- European arcade flyer
- Developer: Capcom
- Publishers: Arcade JP/EU: Capcom; NA: Romstar; Ports EU: GO! Media Holdings;
- Designers: Yoshiki Okamoto Noritaka Funamizu
- Programmer: Takashi Aoki
- Artist: Akira Yasuda
- Composer: Ayako Mori
- Platforms: Arcade, PC Engine, PC Engine CD-ROM², Amstrad CPC, Atari ST, Amiga, Commodore 64, MS-DOS, ZX Spectrum
- Release: ArcadeJP: November 6, 1986; NA: November 1986; EU: Late 1986; PC EngineJP: July 14, 1989; NA: 1989; PC Engine CD-ROMJP: December 15, 1989;
- Genre: Scrolling shooter
- Modes: Single-player, multiplayer

= Hyper Dyne Side Arms =

1986 video game

 is a horizontally scrolling shooter arcade video game developed and published by Capcom in 1986. The player controls a flying mecha fighter battling an alien army. Side Arms uses a two-directional attacking system similar to Capcom's previous shoot-'em-up Section Z.

== Plot ==
An evil alien empire known as the Bozon are launching a full-scale attack on Earth. As either Lt. Henry or Sgt. Sanders, the player must pilot a giant space mecha known as a "Mobilsuit" to defeat the aliens. Up to two players can play simultaneously.

==Gameplay==
The controls consist of an eight-way joystick for moving the Mobilsuit and three action buttons. Side Arms uses two shooting buttons, one for shooting to the left and the other to the right. The third button is used to change between the weapons acquired by the player. There are five types of power-ups that can be acquired by the player: a speed upgrade, an orbital bit that will provide additional firepower with the standard gun, a shotgun that shoots in a fan-shaped range, a three-way shooter, and a mega bazooka launcher that fires a laser beam. The player can choose what power-up their mecha will receive by shooting the power-up icon until getting the item they want. All of the weapons, as well as the mecha's speed, can be upgraded up to two or even three levels depending on the item. There is also a speed downgrade that will reduce the Mobilsuit's speed by one level. There are also two "Auto" power-ups, shaped like the enemy characters from Vulgus: one is shaped like the "Yashichi" and allows the player to fire continuously with either firing button held down; while the other, which is shaped like the "Sakichi", allows the player to shoot upwards, downwards and forwards at the same time, but at a slower rate than the regular shot.

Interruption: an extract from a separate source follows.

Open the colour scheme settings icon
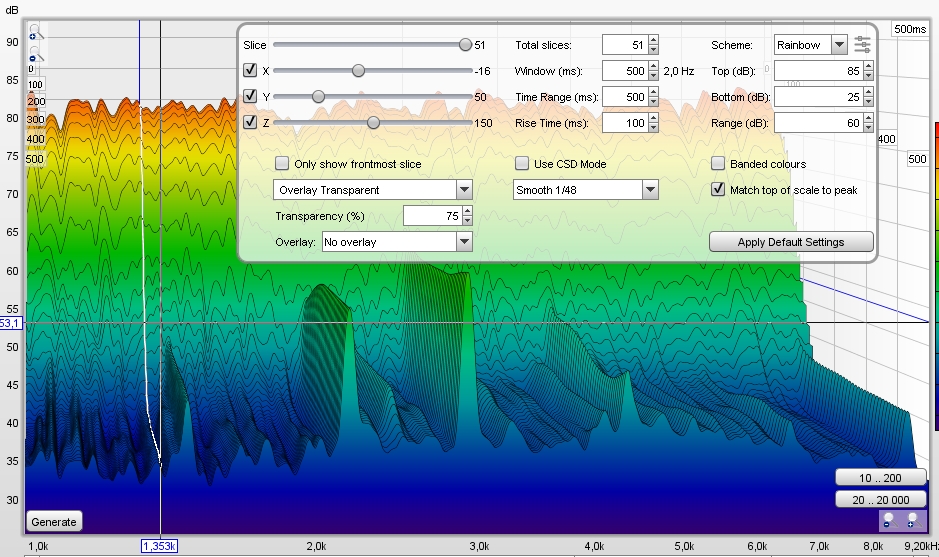Screen dimensions: 939x557 coord(862,45)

In addition to the standard power-ups, there are two special combination power-ups shaped like the Greek letters α and β that will combine the player's Mobilsuit with an ally. This allows the player to do an eight-directional attack at the same time as their regular attack. When two players are playing this power-up will combine both players' suits instead. One player will move the combined suit and perform the regular attack, while the other will provide the eight-directional attack. If the combined suit gets shot, it will revert both suits into their regular separate states.

==Ports==

Atari ST screenshot

Side Arms was released for the PC Engine on July 14, 1989 in Japan by NEC Avenue. According to Takashi Tateishi, the composer for the PC Engine version, the port was actually developed by Capcom themselves, but published by NEC Avenue to avoid offending Nintendo. This version differs from the arcade game in that it allowed player to change weapons through a sub-menu while pausing the game, but the PC Engine version lacks the 2-player feature from the arcade game. This port was published in North America during the same year by Radiance Software.

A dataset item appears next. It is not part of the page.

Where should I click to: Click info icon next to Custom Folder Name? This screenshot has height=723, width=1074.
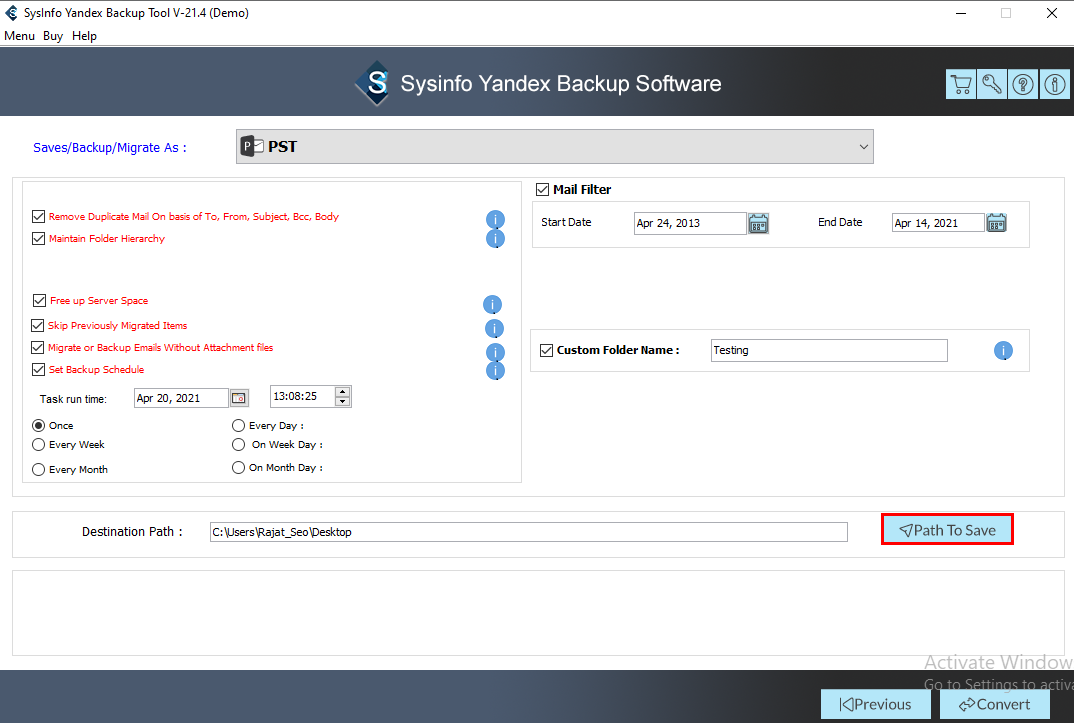point(1003,350)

There was also an improved port to the PC Engine CD-ROM², under the name Hyper Dyne Side Arms Special (サイドアーム・スペシャル). This version features a new "Before Christ" mode with various changes to gameplay.

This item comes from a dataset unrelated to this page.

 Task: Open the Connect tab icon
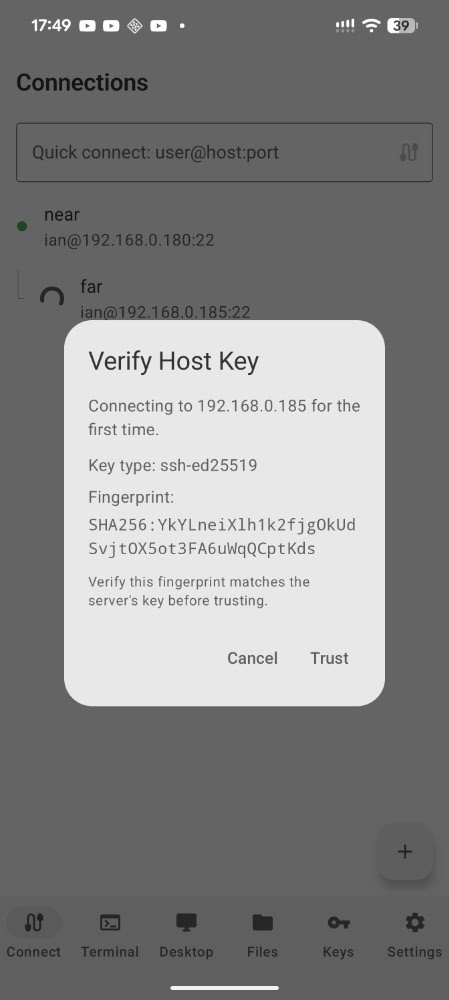(x=33, y=922)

Home computer versions of Side Arms were also released in Europe for the ZX Spectrum, Amstrad CPC, Amiga, Commodore 64, and Atari ST, which were published by Go! and developed by Probe Software.

The original coin-op version of Side Arms is included in Capcom Classics Collection: Remixed for the PlayStation Portable in 2006 and Capcom Classics Collection: Vol. 2 for the PlayStation 2 and Xbox between 2006 and 2007.

In July 2022, Side Arms was also included in Capcom Arcade 2nd Stadium for the Nintendo Switch, PlayStation 4, Xbox One and Microsoft Windows via Steam.

== Reception ==
In Japan, Game Machine listed Hyper Dyne Side Arms on their February 1, 1987 issue as being the ninth most-successful table arcade unit of the month.

Computer and Video Games magazine reviewed the PC Engine version in 1989, giving it a 90% score.